An extract on #kadraj_arkasi
Mainstream European society adopted the golem in the early 20th century. Most notably, Gustav Meyrink's 1914 novel Der Golem is loosely inspired by the tales of the golem created by Rabbi Loew. Another famous treatment from the same era is H. Leivick's 1921 Yiddish-language "dramatic poem in eight sections", The Golem. In 1923, Romanian composer Nicolae Bretan wrote the one-act opera The Golem, first performed the following year in Cluj and later revived in Denver, Colorado, US in 1990. Nobel prize winner Isaac Bashevis Singer also wrote a version of the legend, and Elie Wiesel wrote a children's book on the legend.
Inspired by Gustav Meyrink's novel was a classic set of expressionistic silent movies (19151920), Paul Wegener's Golem series, of which The Golem: How He Came into the World (also released as The Golem, 1920, US 1921: the only surviving film of the trilogy) is especially famous. In the first film the golem is revived in modern times before falling from a tower and breaking apart. Also notable is Julien Duvivier's Le Golem (1936), a French/Czechoslovakian sequel to the Wegener film.
A two-part Czechoslovakian color film The Emperor and the Golem was produced in 1951.
It! (alternate titles: Anger of the Golem, Curse of the Golem) is a 1967 British horror film made by Seven Arts Productions and Gold Star Productions, Ltd. that features the Golem of Prague as its main subject. It stars Roddy McDowall as the mad assistant museum curator Arthur Pimm, who brings the golem to life.
In 1974, CBS Radio Mystery Theater aired an episode entitled The Golem, which takes place during the Holocaust, and Marvel Comics published three Strange Tales comic books that included a golem character, and later series included variations of the golem idea.
Marge Piercy's 1991 Arthur C. Clarke Award-winning novel He, She and It features a substantial subplot that retells the story of Rabbi Loew and his golem. The novels of Terry Pratchett in the fictional setting of Discworld also include several golems as characters. They are introduced in the 19th Discworld novel, "Feet of Clay" (1996).
In Cynthia Ozick's 1997 novel The Puttermesser Papers, a modern Jewish woman, Ruth Puttermesser, creates a female golem out of the dirt in her flowerpots to serve as the daughter she never had.
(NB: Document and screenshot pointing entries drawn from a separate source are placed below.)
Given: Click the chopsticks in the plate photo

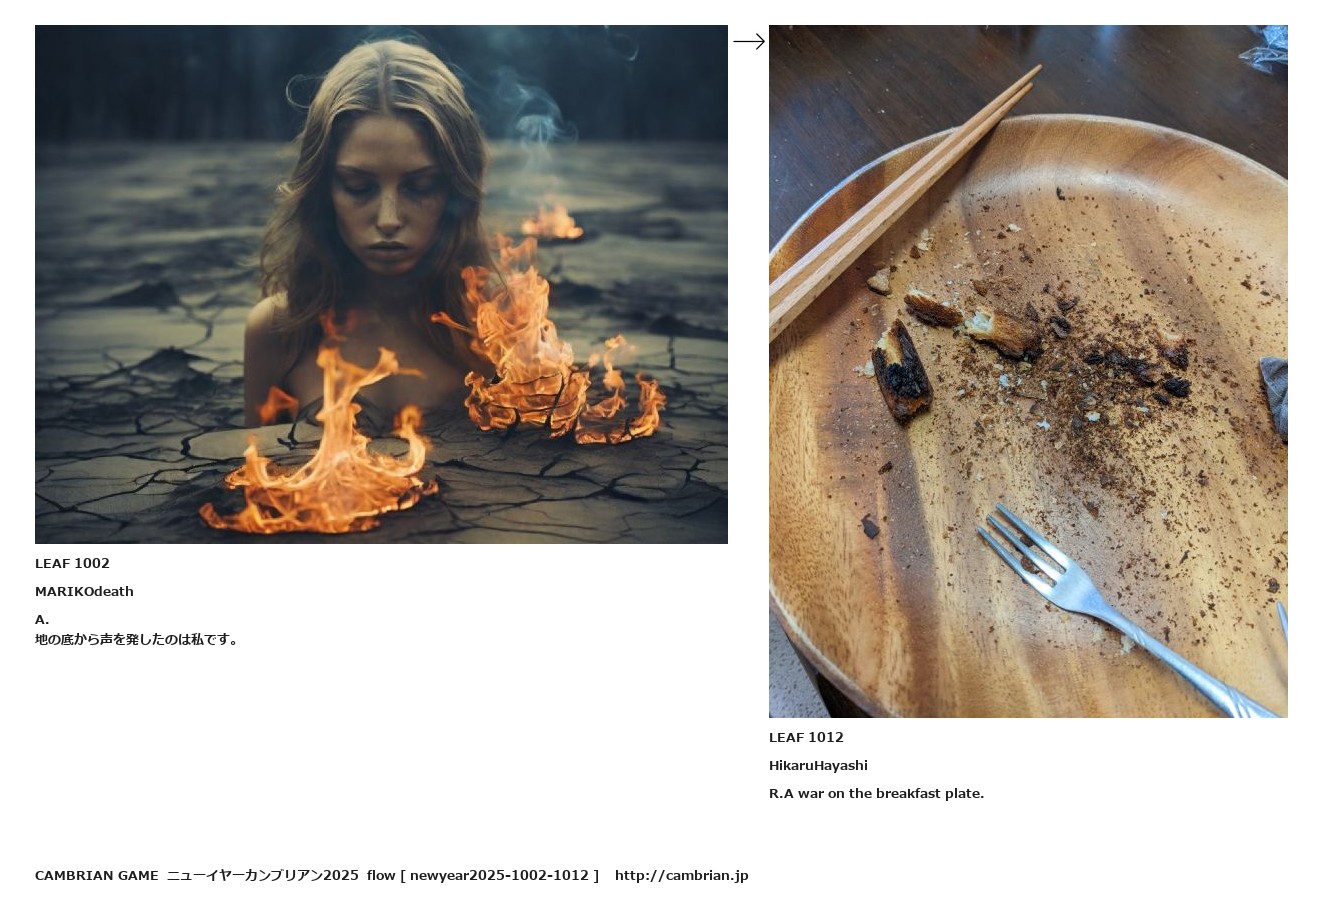Looking at the screenshot, I should tap(900, 200).
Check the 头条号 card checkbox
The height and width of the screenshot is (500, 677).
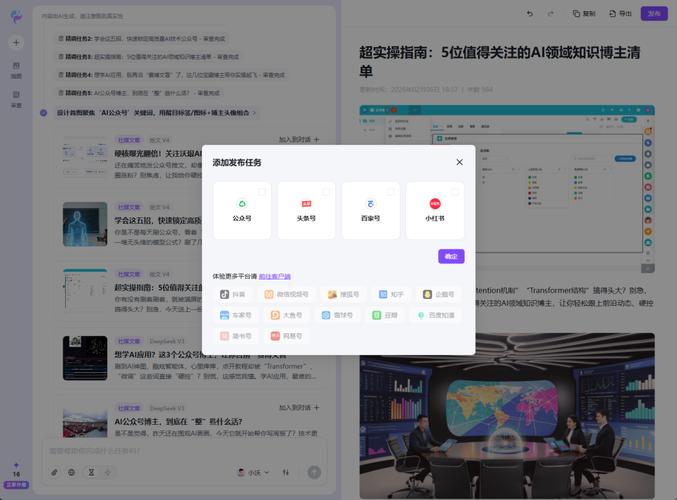pos(326,191)
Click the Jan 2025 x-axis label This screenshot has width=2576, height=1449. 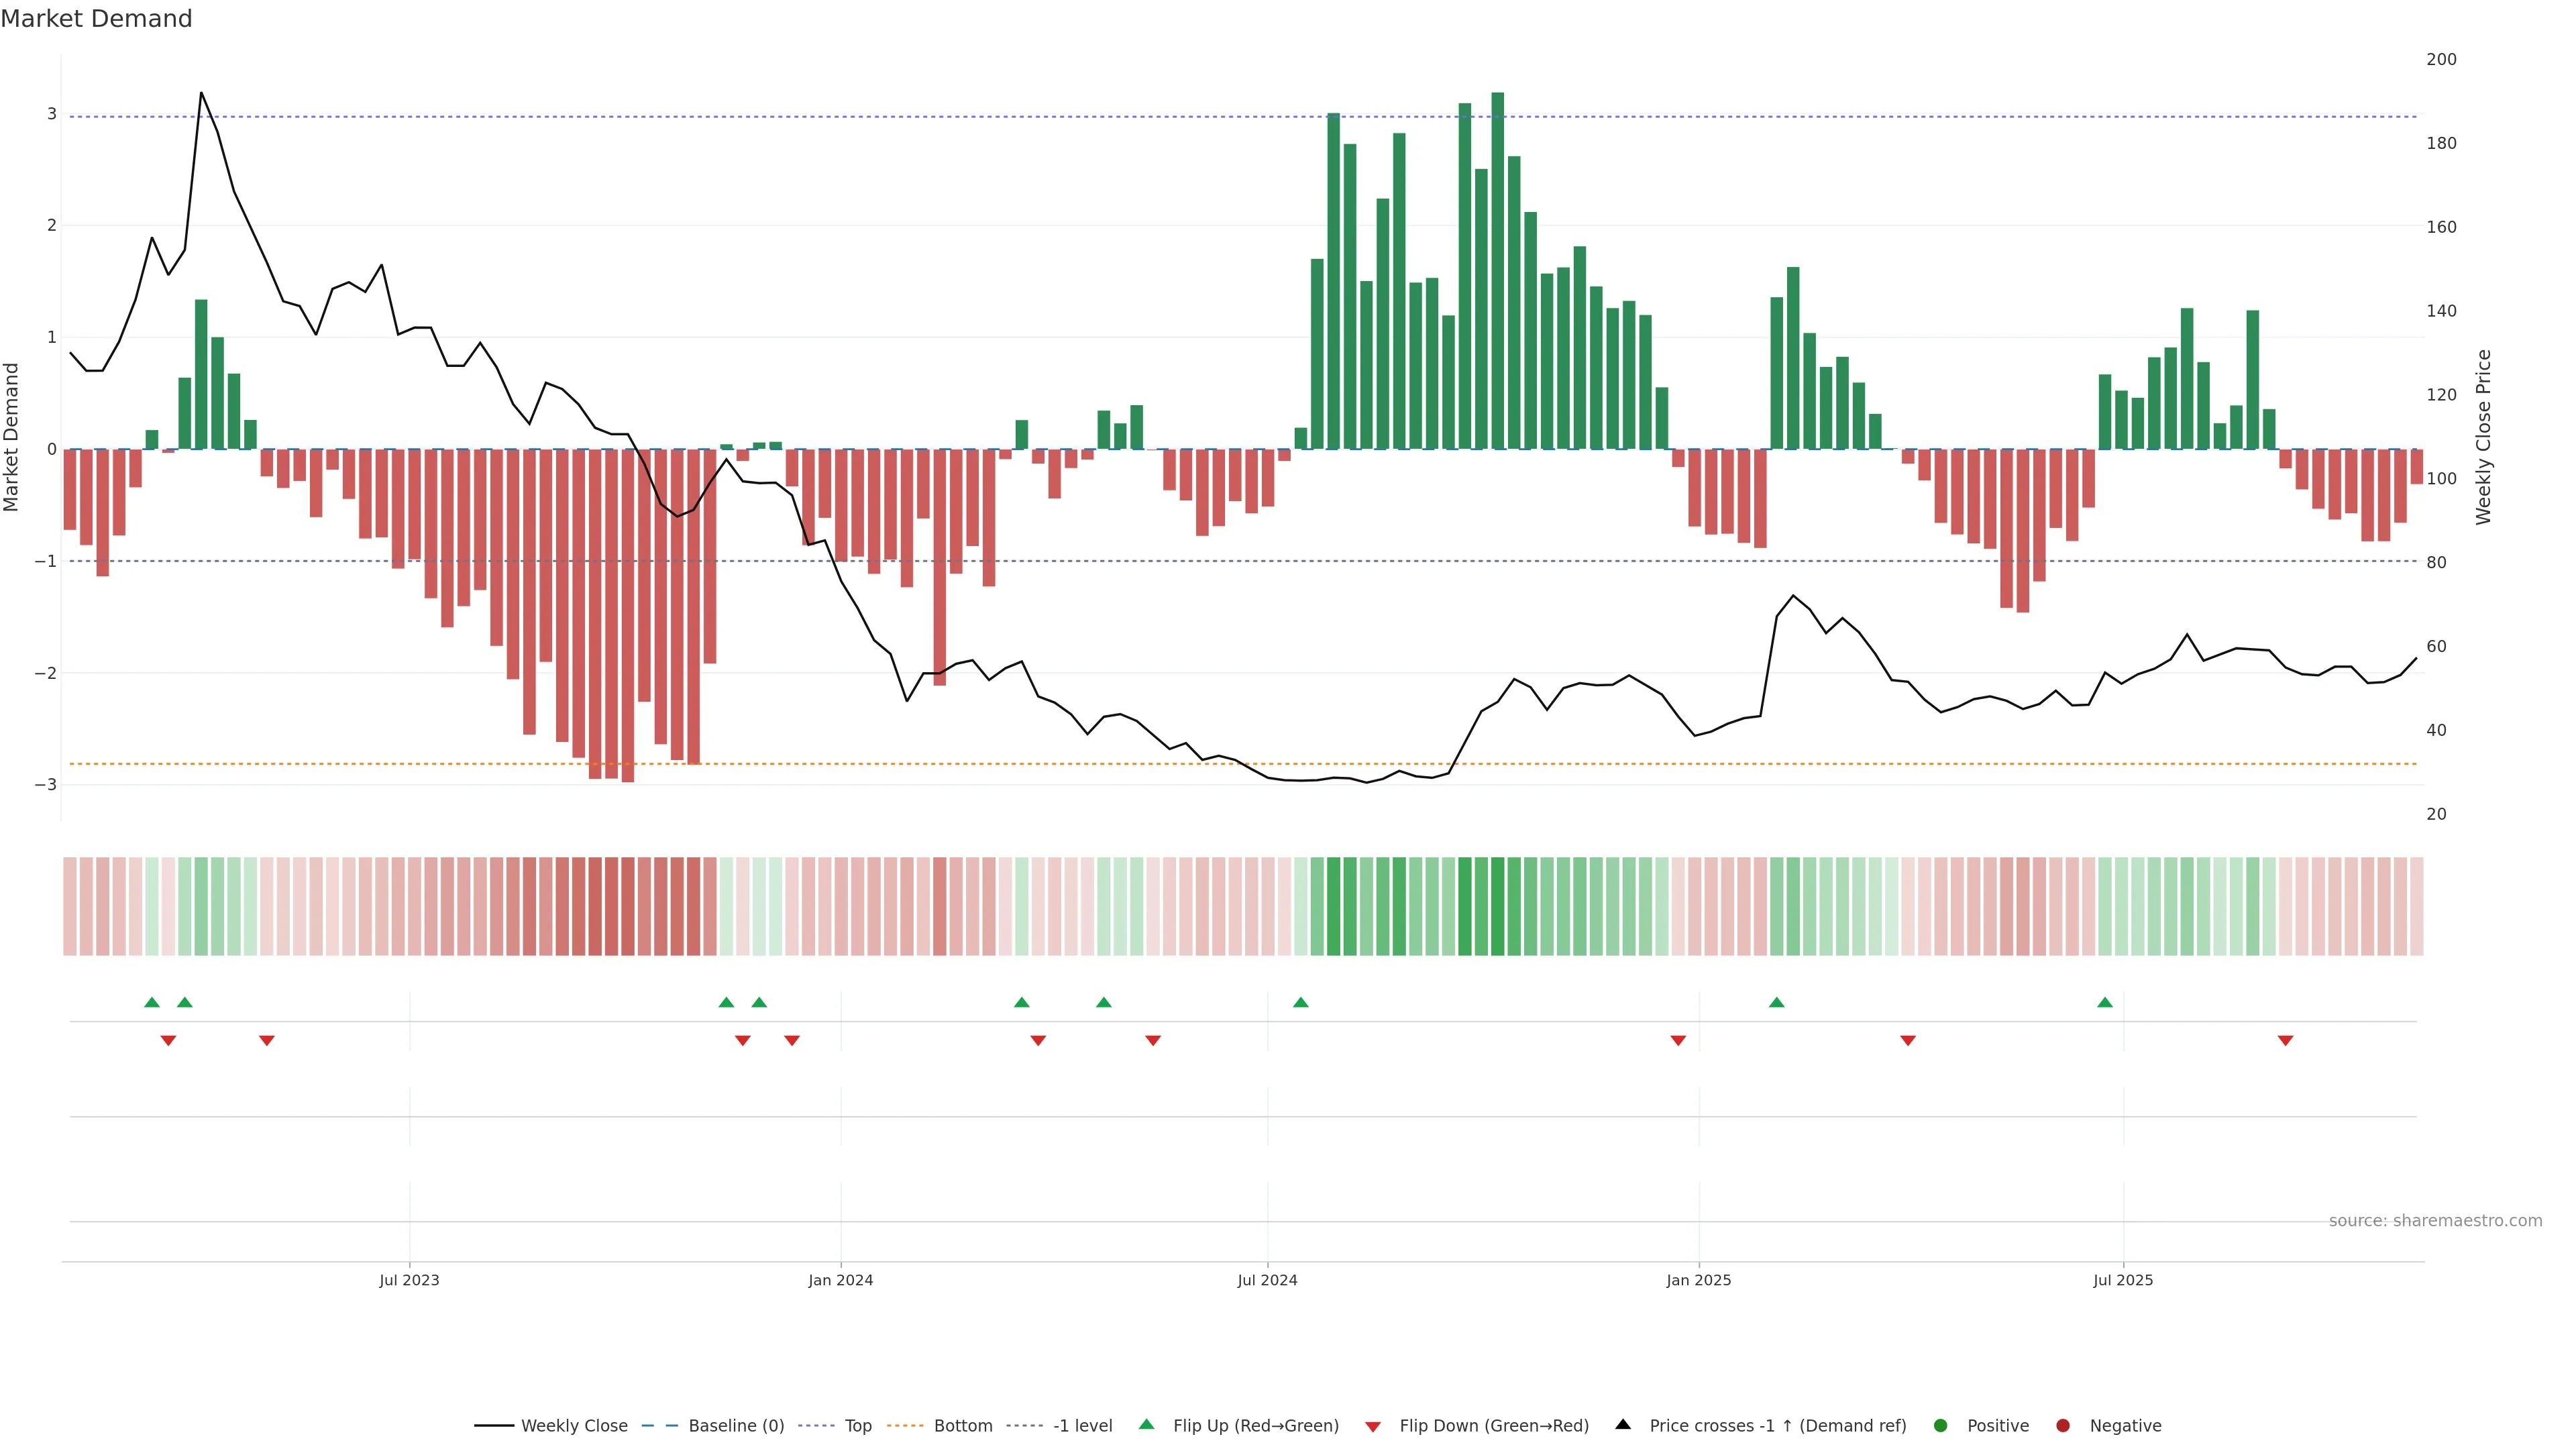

The golem helps Puttermesser become elected Mayor of New York before it begins to run out of control.
Pete Hamill's 1997 novel Snow In August includes a story of a rabbi from Prague who has a golem.
The 1997 The X-Files episode, "Kaddish," featured a golem.
Michael Chabon's 2000 novel, The Amazing Adventures of Kavalier & Clay, features one of the protagonists, escape artist Josef Kavalier, smuggling himself out of Prague along with the golem. Petrie describes the theme of escape in the novel, culminating in Kavalier's own drawing of a modern graphic novel centered on a golem.
Ted Chiang's short story, Seventy-Two Letters, published in 2000, explores the connection between a golem and the name that animates it.
In James Sturm's 2001 graphic novel The Golem's Mighty Swing, a Jewish baseball team in the 1920s creates a golem to help them win their games.
In the Michael Scott novel The Alchemyst, the immortal Dr. John Dee attacked Nicholas Flamel with two golems, which, along with being made of mud, each had a pair of shiny stone "eyes."
Jonathan Stroud's children's fantasy book The Golem's Eye centers on a golem created by magicians in an alternate London. The story depicts the golem as being impervious to magical attacks. The golem is finally destroyed by removing the creation parchment from its mouth.
In Byron L. Sherwin's 2006 novel The Cubs and the Kabbalist, rabbis create a golem named Sandy Greenberg to help baseball's Chicago Cubs win the World Series.
Golems appear in the fantasy role-playing game Dungeons & Dragons (first published in the 1970s), and the influence of Dungeons & Dragons has led to the inclusion of golems in other video games and in tabletop role-playing games.
The 2016 Deus Ex: Mankind Divided is set in Prague and features a section of the city which is nicknames "Golem City", being a ghetto for mechanically augmented people. The augmented were placed in isolation after an event in which many of them suffered a breakdown and turned on "normal" humans; this most likely led to the place's nickname, as the "golem that turned on its master."